[Outlook]Build it green, and they will come
The world has passed the eras of information technology, biotechnology, nanotechnology and cultural technology, and now green technology is the talk of the town.
A book titled “Code Green” is a hot seller, and American President Barack Obama declared that he would create 5 million new jobs through development of the green industry. Japan and China are pursuing green industrial models along with major countries in Europe.
Our government, too, has repeatedly mentioned the necessity of green growth. On Jan. 16, President Lee Myung-bak emphasized once again that green growth was not a matter of choice, but a must for the future development of the country.
The Korean government’s strategy for green growth is to add the green concept to key factors in the culture and tourism industries, while expanding a green tourism culture and developing eco-culture cities, making our renewable resources also tourism resources, and making the most of the content industry.
The eco-friendly concept is now being introduced to tourism as well.

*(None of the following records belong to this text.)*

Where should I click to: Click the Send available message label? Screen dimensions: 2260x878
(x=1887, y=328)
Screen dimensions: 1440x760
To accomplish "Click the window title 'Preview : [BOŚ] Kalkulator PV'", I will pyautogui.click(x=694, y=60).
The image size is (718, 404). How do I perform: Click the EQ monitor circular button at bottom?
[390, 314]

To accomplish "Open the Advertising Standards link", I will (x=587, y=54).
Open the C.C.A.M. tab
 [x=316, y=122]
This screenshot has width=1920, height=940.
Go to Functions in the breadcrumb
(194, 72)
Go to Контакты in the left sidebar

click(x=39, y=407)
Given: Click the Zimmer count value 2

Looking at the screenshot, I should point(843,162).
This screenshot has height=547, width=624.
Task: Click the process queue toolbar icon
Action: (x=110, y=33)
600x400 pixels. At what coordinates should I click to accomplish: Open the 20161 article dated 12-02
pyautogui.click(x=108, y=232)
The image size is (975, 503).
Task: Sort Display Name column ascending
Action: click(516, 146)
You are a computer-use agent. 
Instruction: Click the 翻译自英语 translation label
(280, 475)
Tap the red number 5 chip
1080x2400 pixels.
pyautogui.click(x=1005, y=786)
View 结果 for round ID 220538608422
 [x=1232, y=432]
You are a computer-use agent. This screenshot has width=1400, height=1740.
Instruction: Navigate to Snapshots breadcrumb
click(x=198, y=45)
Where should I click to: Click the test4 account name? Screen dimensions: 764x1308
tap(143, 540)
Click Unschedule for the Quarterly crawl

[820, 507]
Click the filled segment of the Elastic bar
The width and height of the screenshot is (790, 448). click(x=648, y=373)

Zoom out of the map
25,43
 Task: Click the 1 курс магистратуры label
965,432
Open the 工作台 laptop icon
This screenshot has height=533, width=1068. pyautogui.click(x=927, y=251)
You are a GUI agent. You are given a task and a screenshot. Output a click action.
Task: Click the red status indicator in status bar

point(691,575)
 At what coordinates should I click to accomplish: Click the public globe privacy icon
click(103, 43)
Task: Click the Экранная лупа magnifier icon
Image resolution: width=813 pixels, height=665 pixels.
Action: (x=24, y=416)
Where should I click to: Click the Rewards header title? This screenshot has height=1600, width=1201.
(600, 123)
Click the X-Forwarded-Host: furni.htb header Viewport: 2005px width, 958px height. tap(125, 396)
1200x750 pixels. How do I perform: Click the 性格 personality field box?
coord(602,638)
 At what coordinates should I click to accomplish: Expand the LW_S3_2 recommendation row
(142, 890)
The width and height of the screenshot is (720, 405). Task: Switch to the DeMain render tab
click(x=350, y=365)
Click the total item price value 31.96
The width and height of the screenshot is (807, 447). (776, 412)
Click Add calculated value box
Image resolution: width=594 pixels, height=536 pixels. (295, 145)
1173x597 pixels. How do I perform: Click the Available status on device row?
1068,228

Our economy is the world’s 13th largest, but the competitiveness of our tourism industry only ranks around 31st of 130 countries around the world.
We should develop tourism as an axis of green growth, and push our country into a leading spot on the world’s list of tourism destinations.
Tourism is an engine with which to develop the economy, society and culture, and the green concept is a basic framework for the tourism industry.
As we’re having difficulties overcoming the global economic turmoil, we need to find a new way of creating jobs. Green tourism could be just what we need. To develop that industry, three sectors must be integrated so that they can coexist.
First, the government must present a long-term plan for the preservation and maintenance of our natural resources, and local governments must draw up measures to effectively enact the details of the plan.
The steps taken by former administrations were mostly aimed at establishing infrastructure, but the incumbent administration must create a foundation for green growth that has a vision of the future.
When it comes to the administration’s plan to develop tourism around our four major rivers, we need a policy that will ensure a wide range of eco-friendly contents. Such a policy would encourage green development and combine local culture and festivals with a lifestyle of health and sustainability.
Second, companies involved in tourism must stop simply pursuing growth in scale, and instead must run their businesses in a way that keeps loyal customers coming back for the longest possible period.
Companies need new technologies and strategic marketing tools that will allow them to repackage existing items instead of manufacturing new products that will only last for a short time on the market.
The Philippines, for instance, has recently transformed jeepneys, the country’s popular means of transportation, into green vehicles available to tourists. In this way, the country combined an existing asset with green technology.
Saint-Malo in France is a beach town that could be found anywhere in Europe, but a seawater therapy center was built there and the place is now a popular destination.
Third, the people must acknowledge that green tourism is an integral part of our future and voluntarily develop cultural centers devoted to eco-friendly leisure.
The London Eye on London’s South Bank was built as one of the city’s millennium projects. The South Bank used to be poorer than other areas of the city, but a community center encouraged residents to voluntarily take part in redeveloping the neighborhood. The center functioned very well, and the area transformed itself.
We should establish a vision of Korea as a green country and use it to attract international tourists.
If we can make the environment and tourism work together in a business model, we will be able to establish this green image for the country, and its value will skyrocket in the global community.
Tourism is an engine that reveals a country’s level of industrialization, its competitiveness and the degree of globalization of its people.
I hope that we will be able to reap the benefits of green growth through effective use of green cultural tourism.
The writer is a professor at Kyung Hee University’s Graduate School of Tourism and chairman of the Korea Convention Sciences Society. Translation by the JoongAng Daily staff.